Start of The records

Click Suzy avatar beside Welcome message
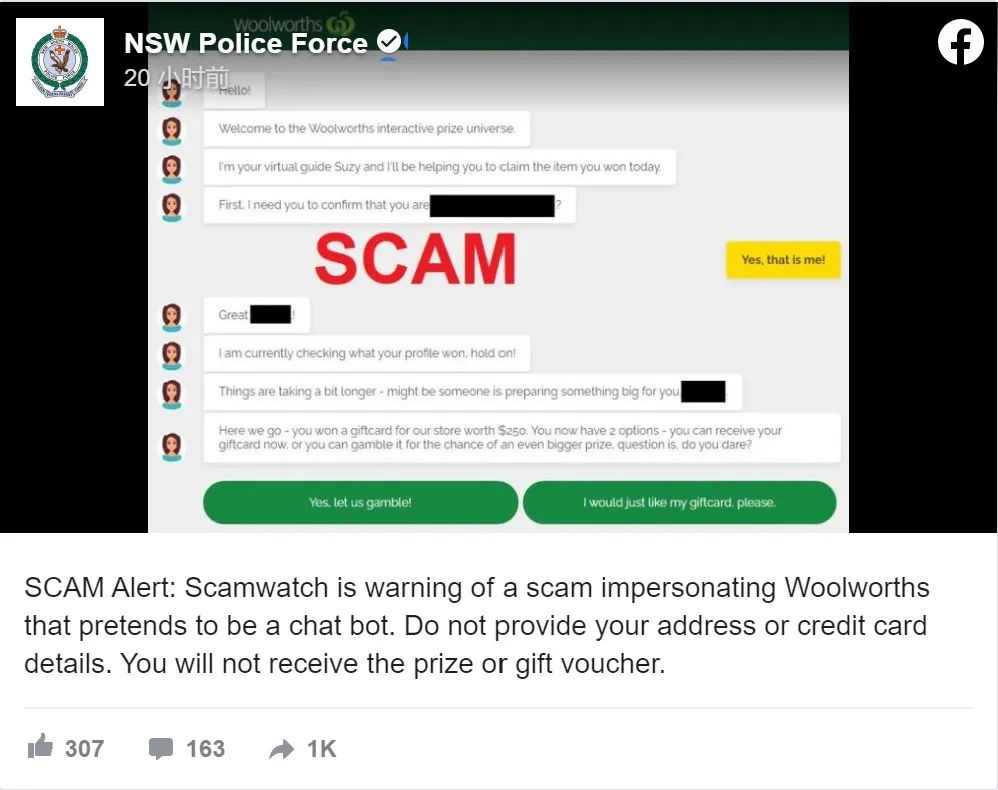Image resolution: width=998 pixels, height=790 pixels. (x=171, y=129)
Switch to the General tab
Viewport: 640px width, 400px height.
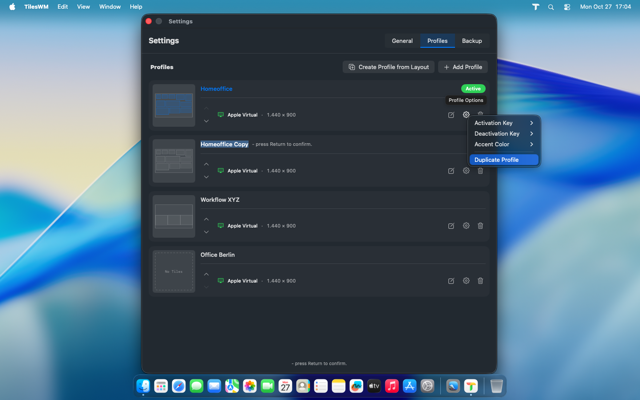pyautogui.click(x=402, y=41)
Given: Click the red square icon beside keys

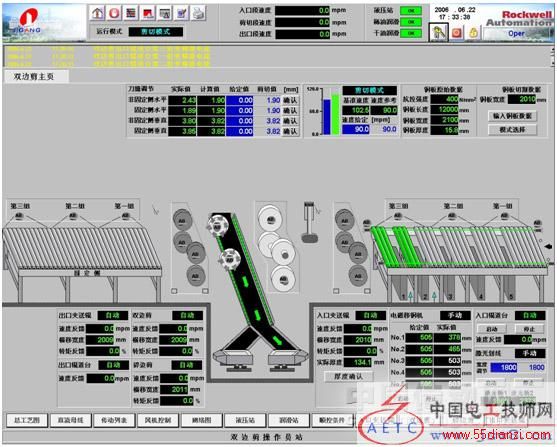Looking at the screenshot, I should point(456,33).
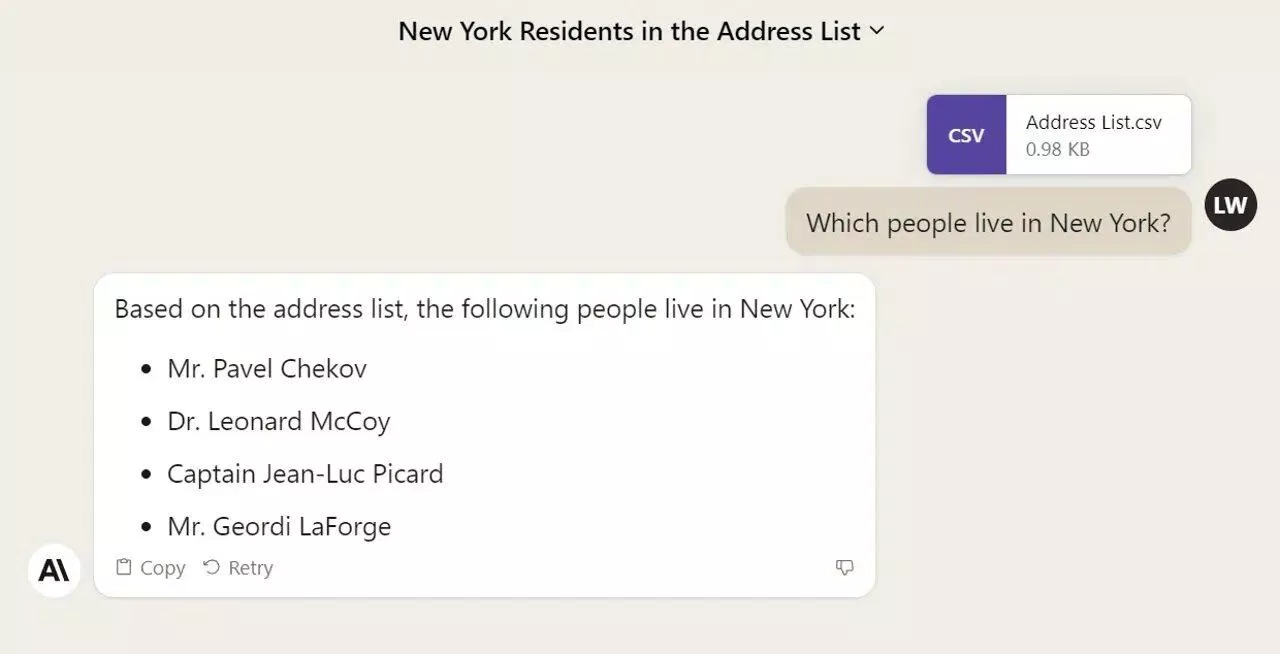Click the Mr. Geordi LaForge list entry
Image resolution: width=1280 pixels, height=654 pixels.
click(279, 527)
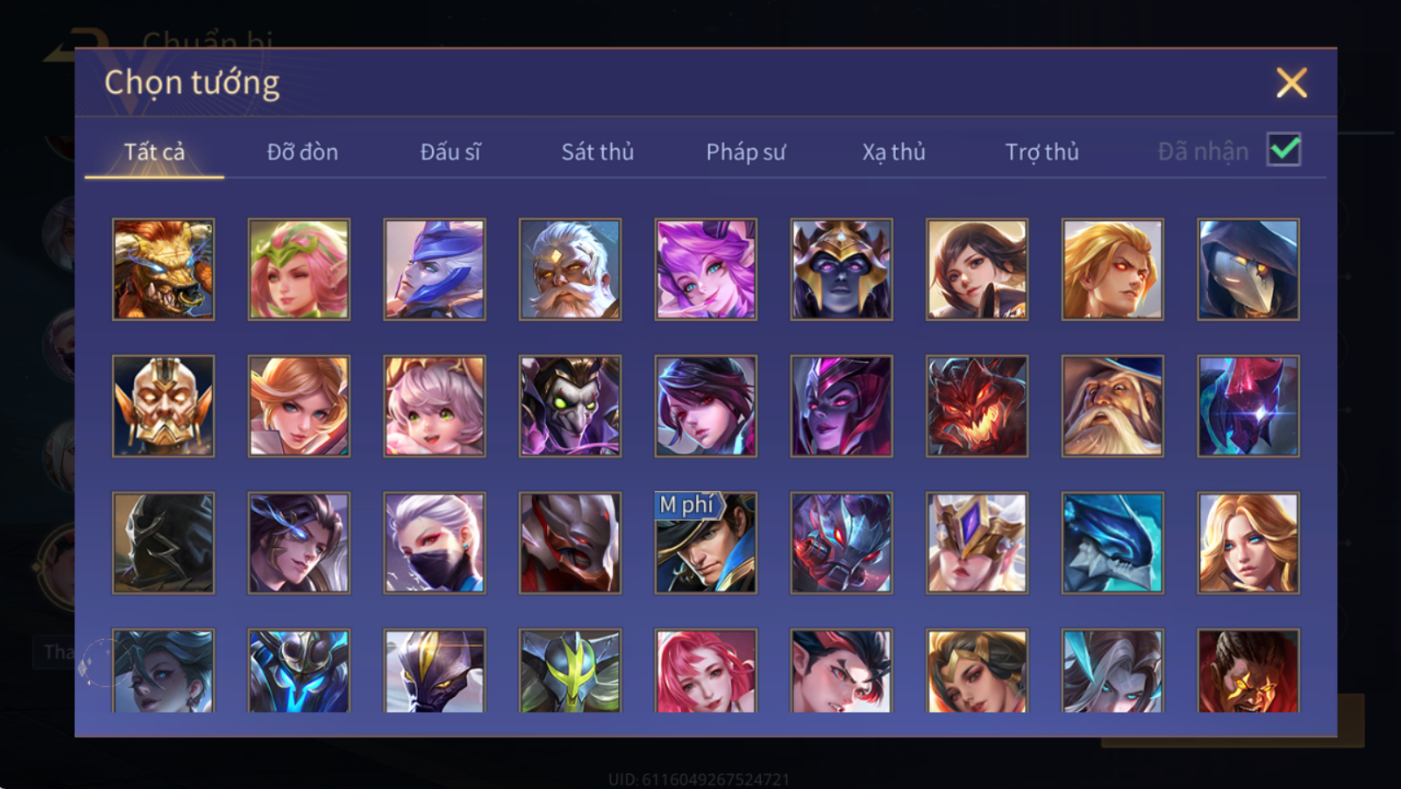Select the pink-haired girl with flower crown
The height and width of the screenshot is (789, 1401).
(x=299, y=270)
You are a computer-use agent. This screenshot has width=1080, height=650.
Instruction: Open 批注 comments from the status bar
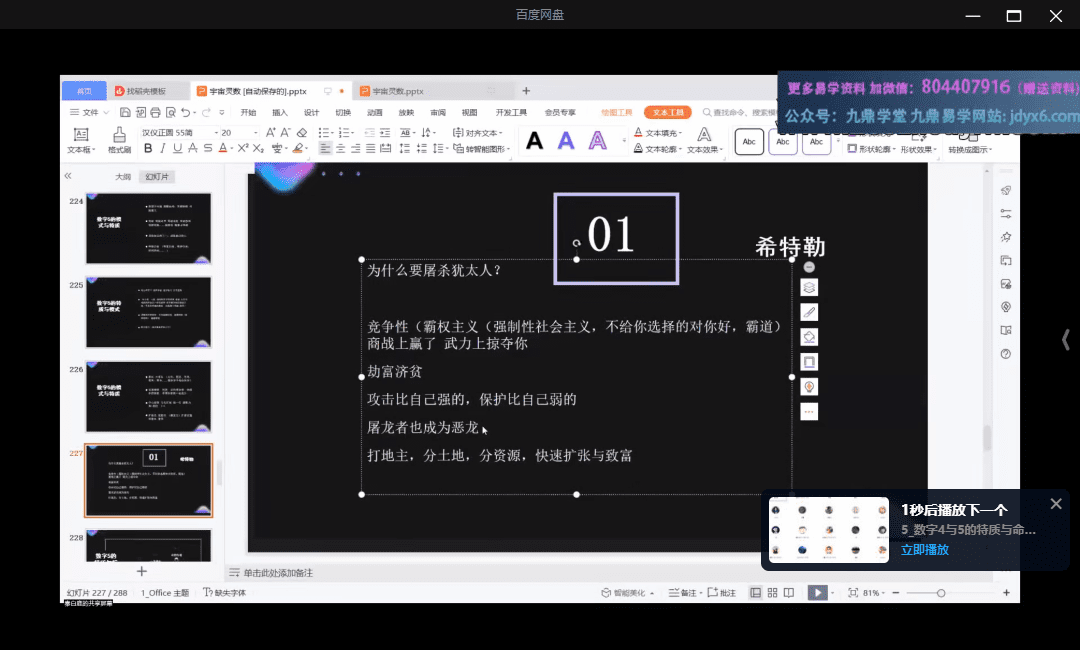(727, 591)
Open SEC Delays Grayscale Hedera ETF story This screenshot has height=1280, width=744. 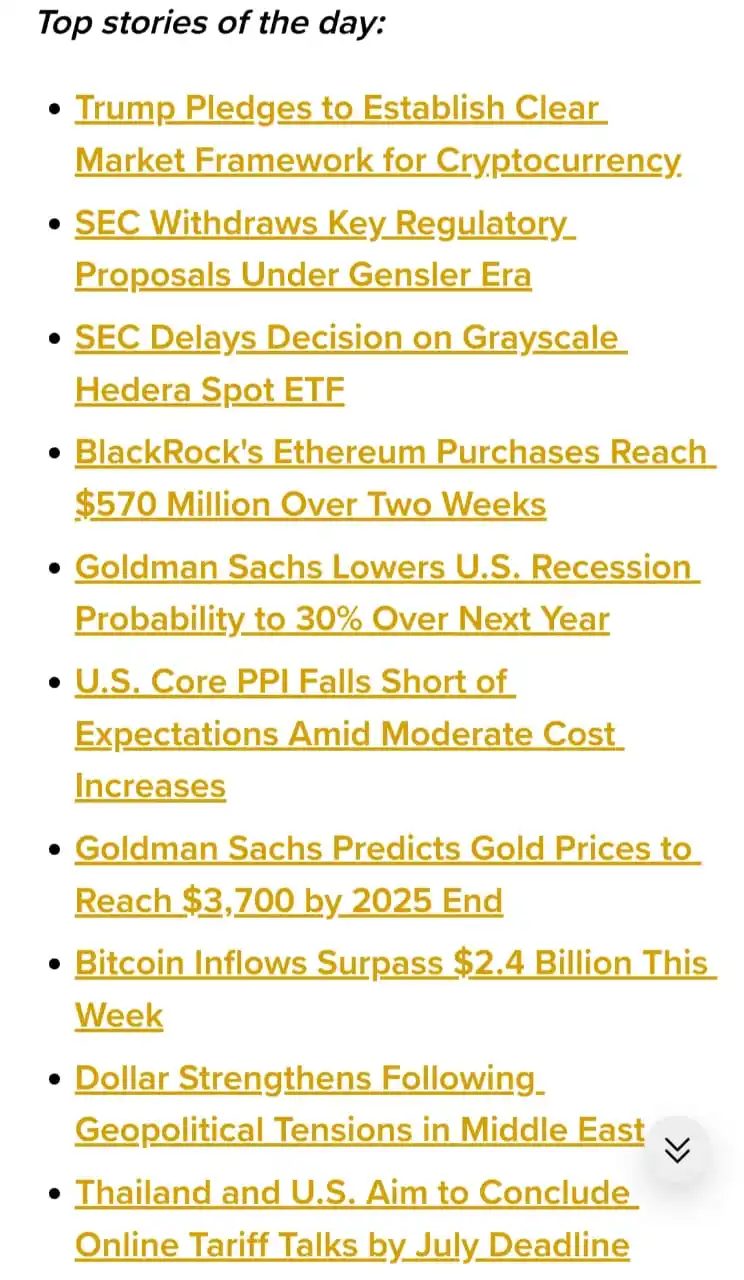[351, 364]
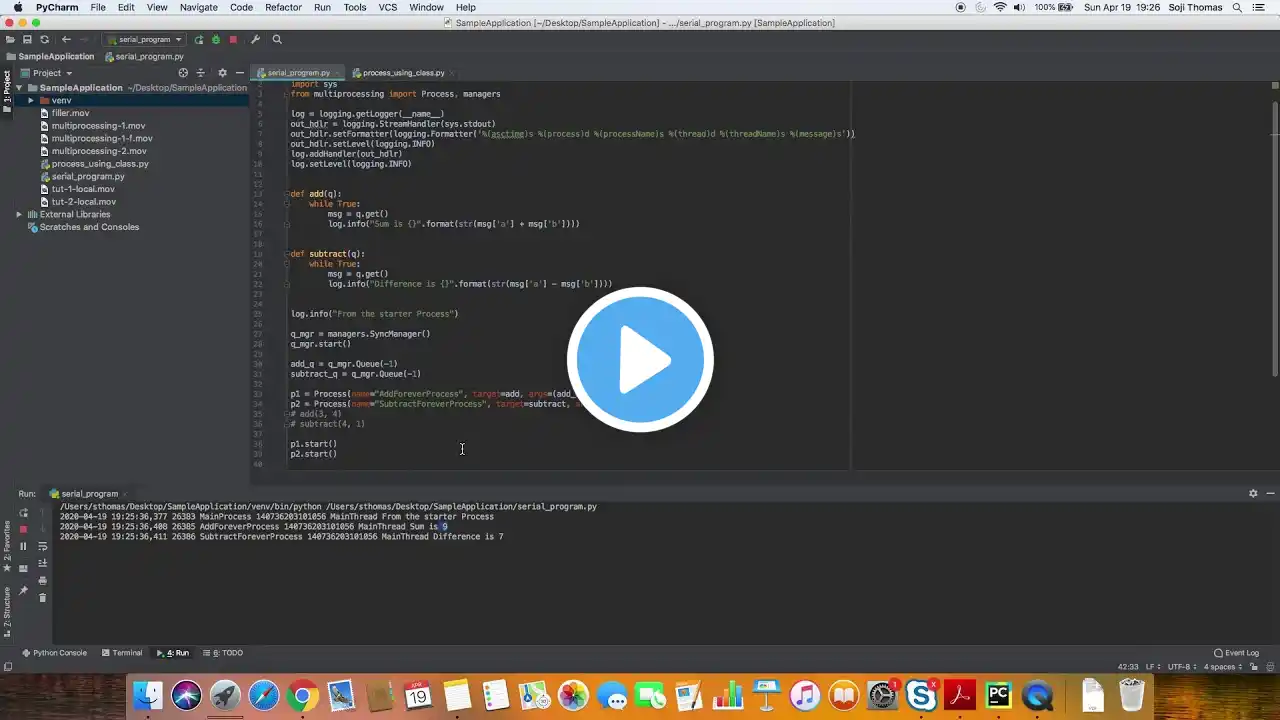The image size is (1280, 720).
Task: Pin the Run tab with pin icon
Action: [x=23, y=591]
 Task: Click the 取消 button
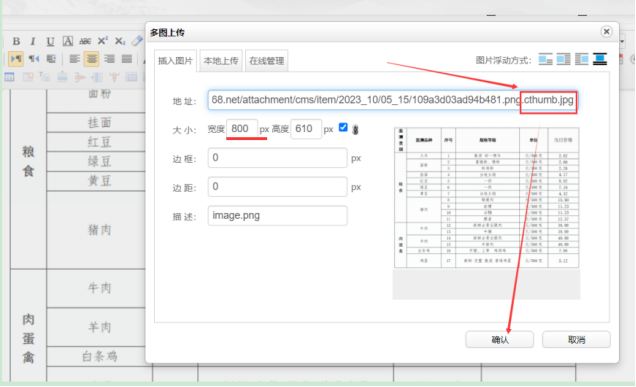click(x=576, y=340)

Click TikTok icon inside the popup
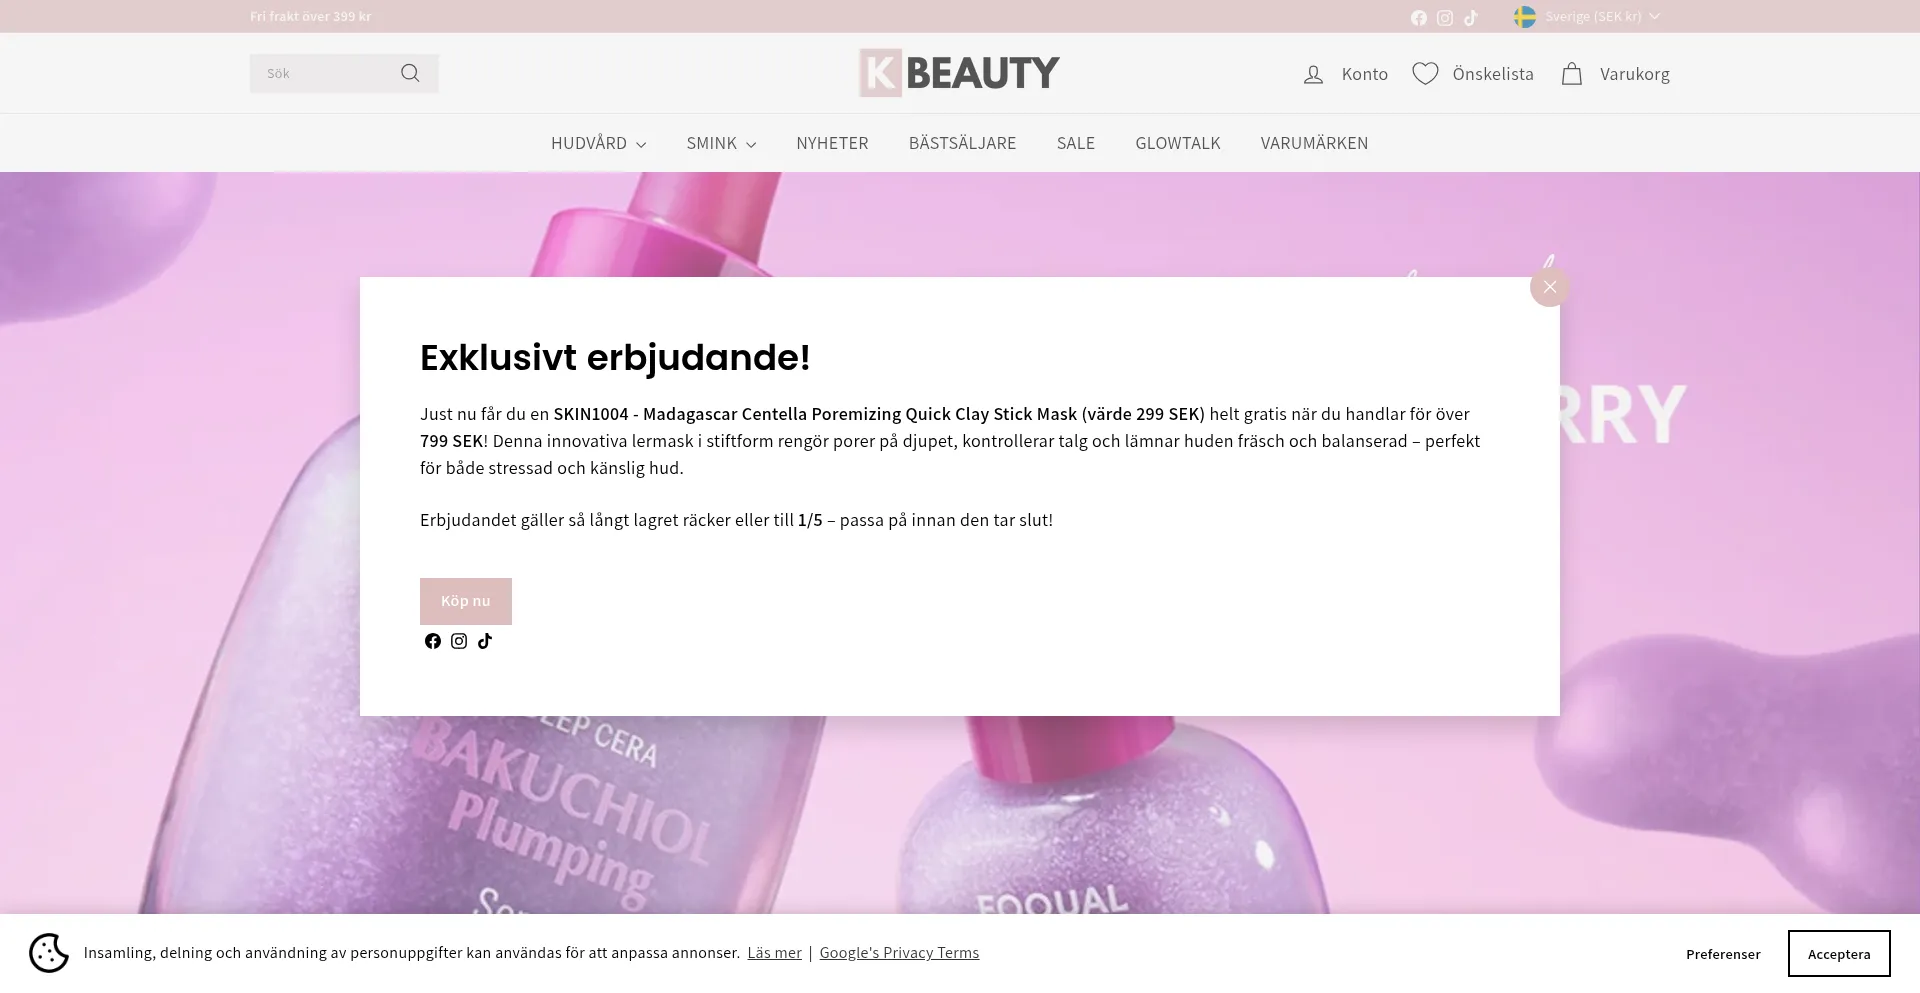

End of The records

Prompt →
Where a picture appears in the records above, omit it, and transcribe exactly the stretch of lines from the one with "Given: Click the red square icon beside keys" through the one with "You are a computer-use".

Solution below →
Given: Click the red square icon beside keys

Looking at the screenshot, I should point(456,33).
Click the Mr. Geordi LaForge list entry
Image resolution: width=1280 pixels, height=654 pixels.
click(279, 527)
Select the pink-haired girl with flower crown
The height and width of the screenshot is (789, 1401).
(x=299, y=270)
You are a computer-use agent. This screenshot has width=1080, height=650.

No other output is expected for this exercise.